The National Labor Relations Board recently issued several decisions that directly impact both union and non-union employers.  In the first case, the Board ruled that voluntary recognition does not bar a decertification petition or a rival petition during the 45 days following recognition.  In the second case, the Board held that filing a reasonably based lawsuit is not unlawful regardless of the motive behind the suit.  The third case modified the standard for hiring bias claims brought under the National Labor Relations Act (NLRA).  In the fourth and final case, the Board found that the “at-will” status of replacement workers does not prevent an employer from considering the replacements to be “permanent.”  Below is a summary of each of these important rulings.

Dana Corp.
On September 29, 2007, in a 3-2 decision, the Board held that “no election bar will be imposed after a card-based recognition unless (1) employees in the bargaining unit receive notice of the recognition and of their right, within 45 days of the notice, to file a decertification petition or to support the filing of a petition by a rival union, and (2) 45 days pass from the date of notice without the filing of a valid petition.” 

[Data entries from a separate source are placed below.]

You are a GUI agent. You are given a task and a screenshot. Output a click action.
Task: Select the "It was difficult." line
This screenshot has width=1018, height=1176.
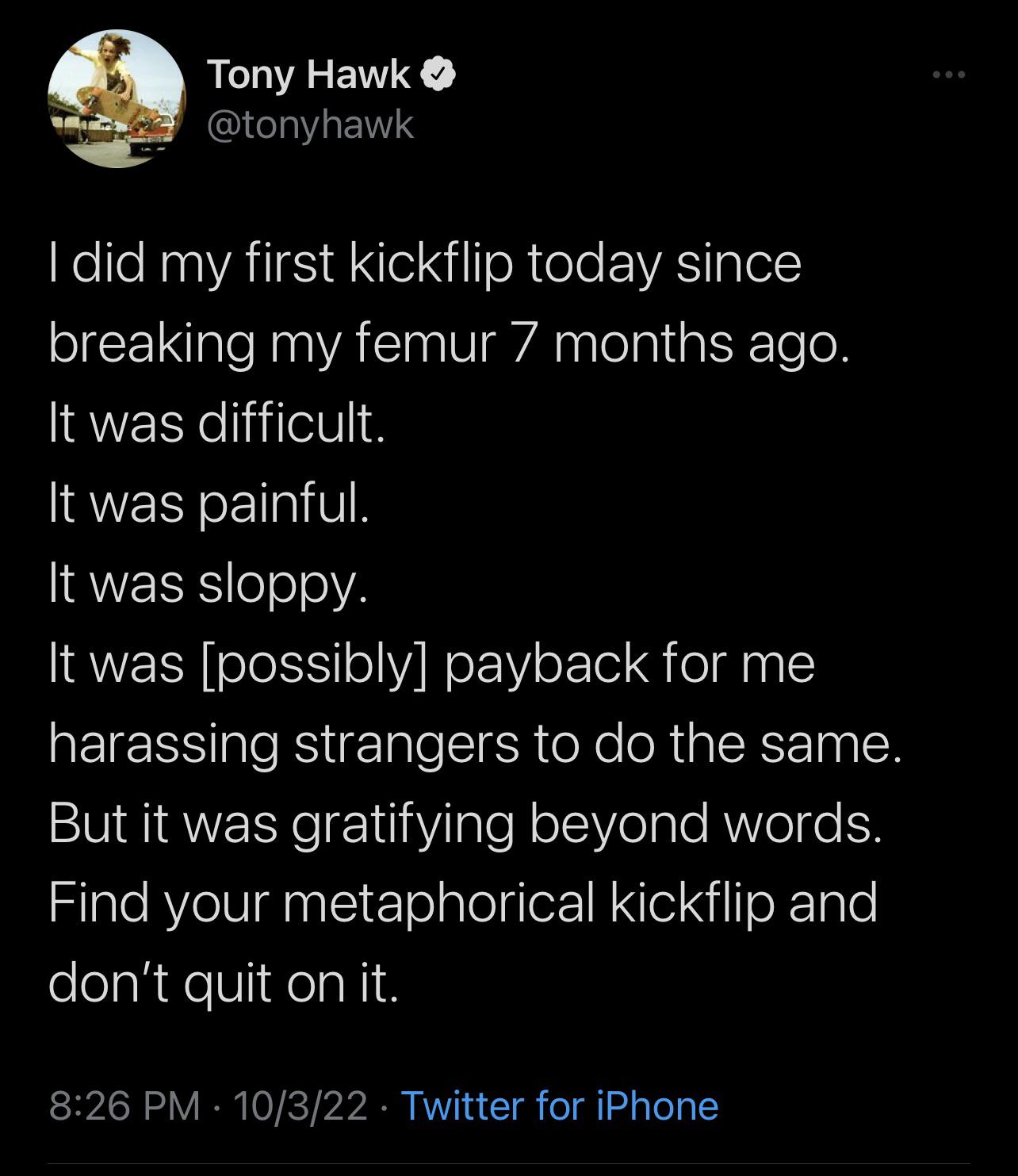pyautogui.click(x=216, y=423)
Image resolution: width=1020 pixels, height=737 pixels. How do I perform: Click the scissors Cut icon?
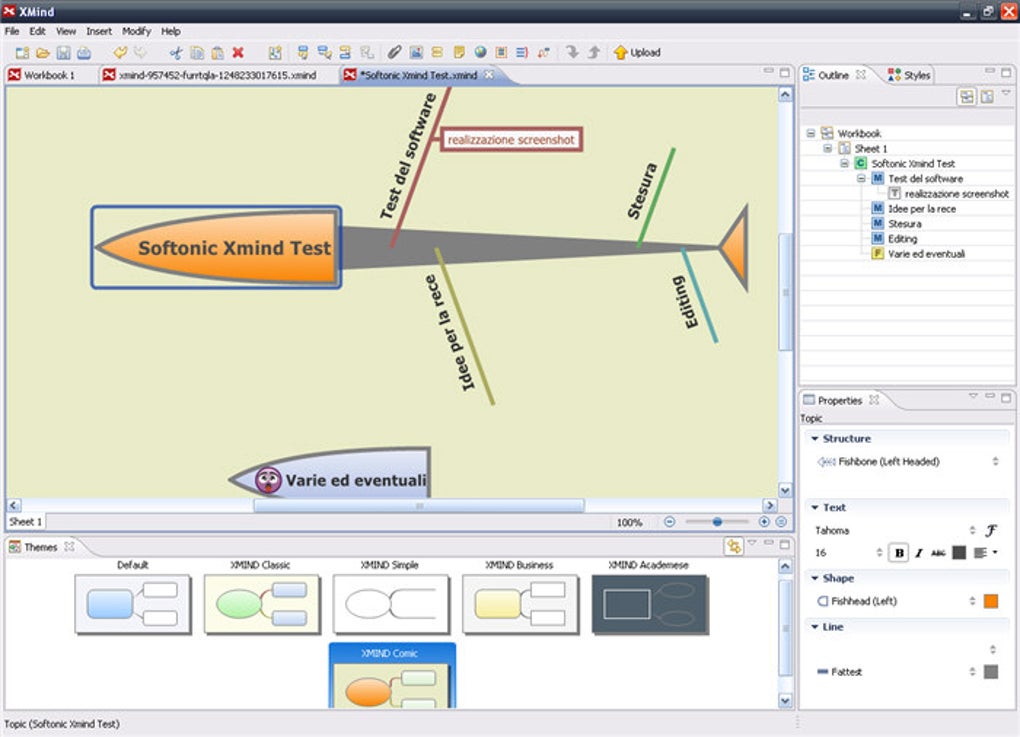(176, 52)
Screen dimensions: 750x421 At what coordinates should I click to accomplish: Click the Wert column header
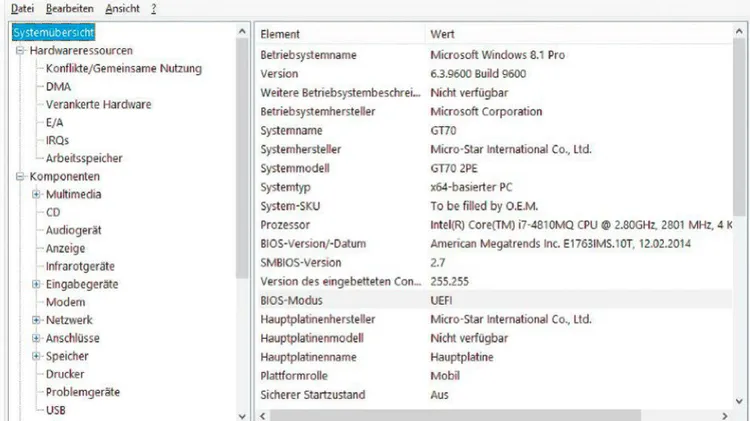tap(578, 34)
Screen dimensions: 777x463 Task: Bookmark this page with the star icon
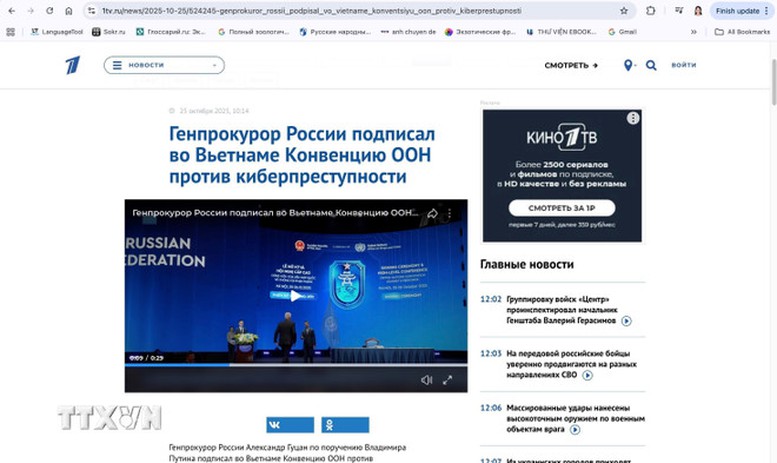pyautogui.click(x=624, y=11)
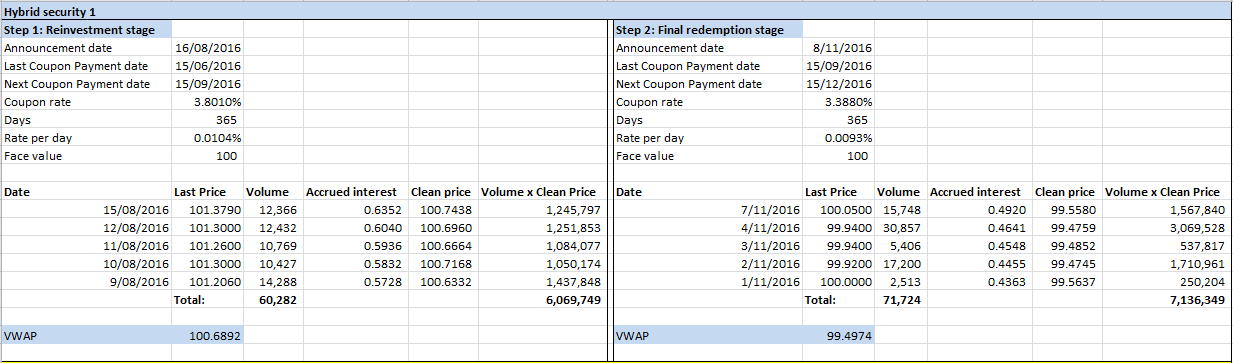Select the Step 1 VWAP value 100.6892
1233x363 pixels.
pyautogui.click(x=207, y=336)
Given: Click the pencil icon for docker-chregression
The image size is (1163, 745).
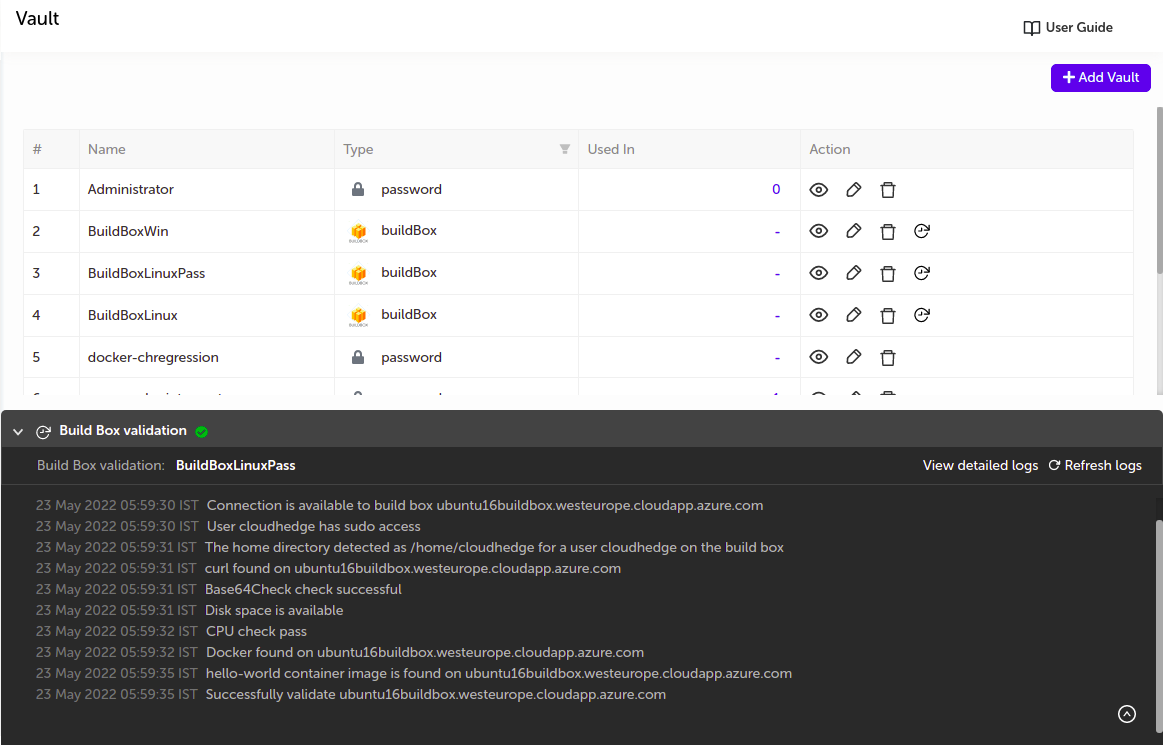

Metaldyne Corporation and Dana Corporation separately and independently entered into card-check agreements with the International Union, United Automobile, Aerospace, and Agricultural Implement Workers of America, AFL-CIO.  After the union made showings of majority support, the employers recognized the union.  Later, employees in each of the respective employer’s bargaining units filed petitions seeking decertification elections.  The petitions were filed 22 (Metaldyne) and 34 (Dana) days after the voluntary recognition.  The Metaldyne petition was supported by more than 50 percent of the employees in the bargaining unit and the Dana petition had over 35 percent support.  The respective Regional Directors dismissed the petitions based upon the recognition-bar doctrine.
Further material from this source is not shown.